Context and Language Videos
Act 3,
Scene 4
Lines 41b-49

An explanation of the metaphors "rose" and "blister" in Act 3, Scene 4 of myShakespeare's Hamlet. 

myShakespeare | Hamlet 3.4 Language: "Rose" and "Blister"

Hamlet

                                               Such an act 
That blurs the grace and blush of modesty,
Calls virtue hypocrite, takes off the rose
From the fair forehead of an innocent love
And makes a blister there, makes marriage vows
As false as dicers' oaths — oh, such a deed    
As from the body of contraction plucks
The very soul, and sweet religion makes
A rhapsody of words. Heaven's face does glow.     
Video Transcript: 

SARAH: Again, Gertrude's words here suggest that she doesn't understand what Hamlet's accusing her of - of course, it's also possible that she simply wants Hamlet to believe this to be true.
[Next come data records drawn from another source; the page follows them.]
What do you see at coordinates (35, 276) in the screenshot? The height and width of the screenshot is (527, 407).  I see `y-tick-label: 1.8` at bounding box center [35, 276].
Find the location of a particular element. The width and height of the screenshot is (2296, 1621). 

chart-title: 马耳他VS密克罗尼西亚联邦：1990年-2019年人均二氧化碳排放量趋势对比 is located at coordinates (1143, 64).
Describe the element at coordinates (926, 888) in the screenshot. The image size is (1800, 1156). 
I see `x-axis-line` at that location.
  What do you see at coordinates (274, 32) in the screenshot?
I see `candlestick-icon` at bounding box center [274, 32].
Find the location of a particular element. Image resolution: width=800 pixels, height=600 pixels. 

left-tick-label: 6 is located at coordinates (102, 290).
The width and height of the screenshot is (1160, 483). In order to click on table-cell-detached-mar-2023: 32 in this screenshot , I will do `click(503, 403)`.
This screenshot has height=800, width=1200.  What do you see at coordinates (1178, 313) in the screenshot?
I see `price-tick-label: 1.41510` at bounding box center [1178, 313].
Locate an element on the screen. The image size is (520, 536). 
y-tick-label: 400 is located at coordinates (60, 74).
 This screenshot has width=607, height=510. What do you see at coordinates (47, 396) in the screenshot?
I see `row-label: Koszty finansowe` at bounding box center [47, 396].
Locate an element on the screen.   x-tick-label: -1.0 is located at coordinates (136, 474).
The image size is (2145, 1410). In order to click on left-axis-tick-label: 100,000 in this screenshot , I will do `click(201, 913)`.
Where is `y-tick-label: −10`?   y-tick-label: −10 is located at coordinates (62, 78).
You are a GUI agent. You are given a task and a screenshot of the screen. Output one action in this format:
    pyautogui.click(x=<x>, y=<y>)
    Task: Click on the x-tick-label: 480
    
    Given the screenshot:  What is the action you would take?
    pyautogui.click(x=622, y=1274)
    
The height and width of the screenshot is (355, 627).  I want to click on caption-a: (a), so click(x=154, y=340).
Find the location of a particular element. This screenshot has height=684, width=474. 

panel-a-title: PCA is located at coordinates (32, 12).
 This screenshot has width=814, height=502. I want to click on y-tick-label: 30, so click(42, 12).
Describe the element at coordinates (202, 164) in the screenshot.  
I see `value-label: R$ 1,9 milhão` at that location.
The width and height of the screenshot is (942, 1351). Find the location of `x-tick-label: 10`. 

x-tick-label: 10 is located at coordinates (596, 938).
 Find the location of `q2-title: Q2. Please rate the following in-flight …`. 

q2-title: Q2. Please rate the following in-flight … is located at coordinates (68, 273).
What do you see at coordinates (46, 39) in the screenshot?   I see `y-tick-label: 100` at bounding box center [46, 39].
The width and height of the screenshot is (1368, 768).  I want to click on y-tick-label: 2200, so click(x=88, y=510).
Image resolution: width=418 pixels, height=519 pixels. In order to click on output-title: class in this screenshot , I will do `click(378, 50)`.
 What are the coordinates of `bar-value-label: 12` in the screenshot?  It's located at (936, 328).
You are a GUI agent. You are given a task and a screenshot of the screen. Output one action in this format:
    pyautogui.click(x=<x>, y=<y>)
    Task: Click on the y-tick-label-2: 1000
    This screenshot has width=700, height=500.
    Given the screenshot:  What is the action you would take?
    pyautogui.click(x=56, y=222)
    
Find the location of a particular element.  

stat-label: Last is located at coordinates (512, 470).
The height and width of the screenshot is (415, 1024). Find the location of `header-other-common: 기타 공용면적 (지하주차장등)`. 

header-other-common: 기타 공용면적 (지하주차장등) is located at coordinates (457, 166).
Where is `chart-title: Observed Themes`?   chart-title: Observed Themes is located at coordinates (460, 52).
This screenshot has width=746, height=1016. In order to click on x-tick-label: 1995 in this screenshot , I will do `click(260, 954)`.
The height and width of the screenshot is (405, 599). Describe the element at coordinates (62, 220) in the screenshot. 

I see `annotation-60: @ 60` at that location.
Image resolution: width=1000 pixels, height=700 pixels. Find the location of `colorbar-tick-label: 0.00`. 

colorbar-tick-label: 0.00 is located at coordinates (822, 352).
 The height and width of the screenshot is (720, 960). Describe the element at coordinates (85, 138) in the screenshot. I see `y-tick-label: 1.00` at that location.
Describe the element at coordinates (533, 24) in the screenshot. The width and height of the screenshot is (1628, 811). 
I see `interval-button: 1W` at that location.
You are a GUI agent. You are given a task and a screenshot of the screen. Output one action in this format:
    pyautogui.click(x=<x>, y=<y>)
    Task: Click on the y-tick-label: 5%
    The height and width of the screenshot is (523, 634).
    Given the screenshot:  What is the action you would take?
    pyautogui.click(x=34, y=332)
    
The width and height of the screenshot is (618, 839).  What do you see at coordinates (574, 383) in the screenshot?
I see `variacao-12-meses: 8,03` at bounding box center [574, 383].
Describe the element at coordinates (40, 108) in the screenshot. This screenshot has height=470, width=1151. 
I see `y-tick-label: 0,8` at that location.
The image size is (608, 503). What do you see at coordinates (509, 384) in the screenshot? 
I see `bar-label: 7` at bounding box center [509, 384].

RALPH: Hamlet replies by accusing her of an act that blurs, or tarnishes, the grace and blush of modesty. This is of course the fact that she's remarried her brother-in-law. He seems to have left out his earlier additional accusation, that she was also complicit in killing King Hamlet.

SARAH: Hamlet stacks up metaphors to support his attack: he describes the innocent and virtuous love of Gertrude and King Hamlet's as having a rose on its forehead - and remarrying Claudius has replaced this rose with a blister.

RALPH: In Shakespeare's day prostitutes were sometimes punished by getting branded on their foreheads, while a white rose was worn on clothing as a symbol of virtue and chastity. So, the image of the rose has been replaced by a blister from a branding iron, just as virtue has been replaced by vice.

SARAH: And finally, marriage vows have been made as false as dicer's oaths - as untrustworthy as the promises made by gamblers. In other words, Gertrude's original marriage vows - presumably that she would stay true to King Hamlet forever - have been proven false by her new marriage vows, and this has made them meaningless.